[A block of data]
• • • • •

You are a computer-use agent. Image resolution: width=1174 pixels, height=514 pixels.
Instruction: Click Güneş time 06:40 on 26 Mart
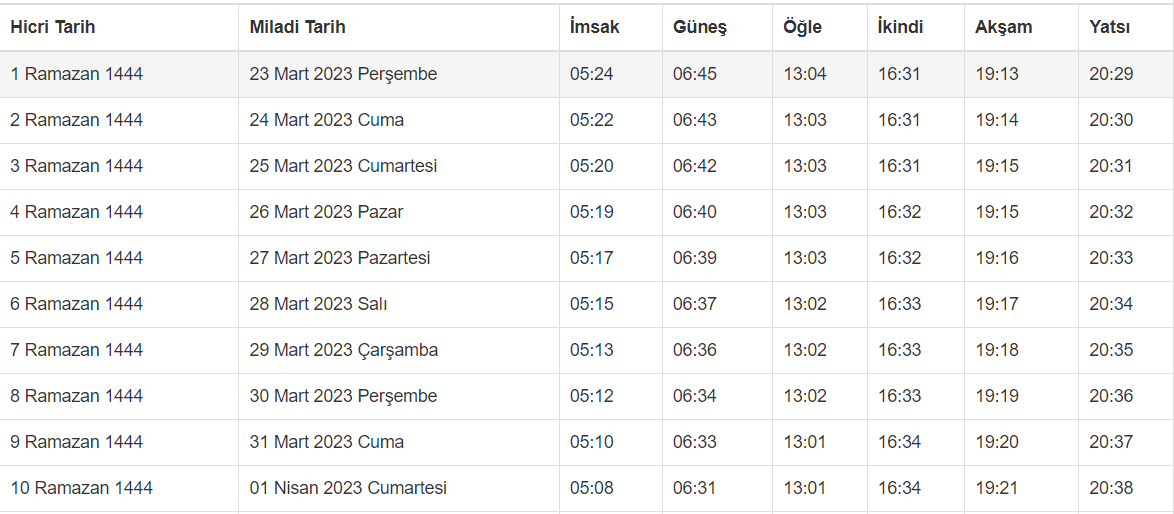point(694,212)
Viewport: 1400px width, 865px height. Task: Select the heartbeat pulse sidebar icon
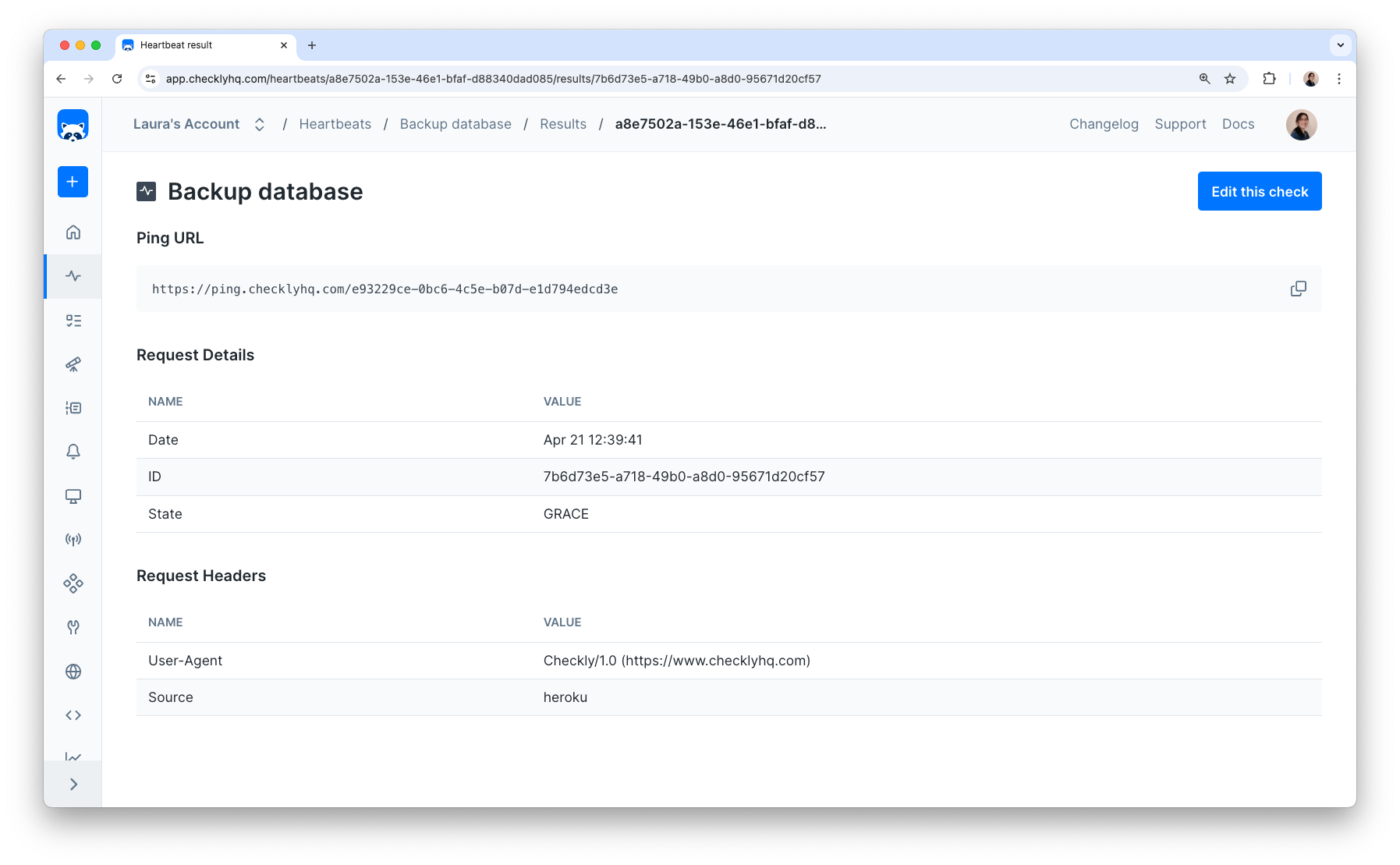pyautogui.click(x=73, y=276)
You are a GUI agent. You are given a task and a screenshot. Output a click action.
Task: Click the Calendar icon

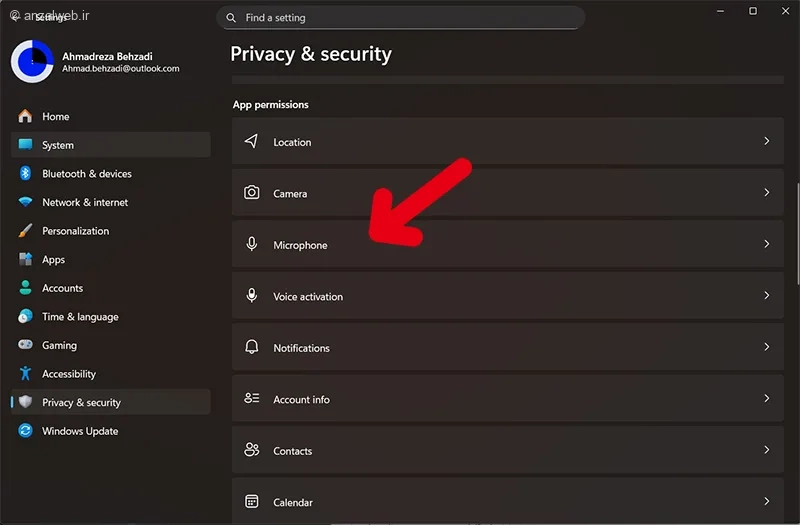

• • • • •

■ Work required ■
Reproduce all of the data above, requests included, but offset every coordinate in the answers by -58. Omit the pictures from your output.

■ Worked solution ■
You are a computer-use agent. Image resolution: width=1174 pixels, height=514 pixels.
Instruction: Click Güneş time 06:40 on 26 Mart
point(636,154)
Viewport: 1400px width, 865px height. Task: Select the heartbeat pulse sidebar icon
pyautogui.click(x=15, y=218)
You are a GUI agent. You are given a task and a screenshot. Output a click action.
Task: Click the Calendar icon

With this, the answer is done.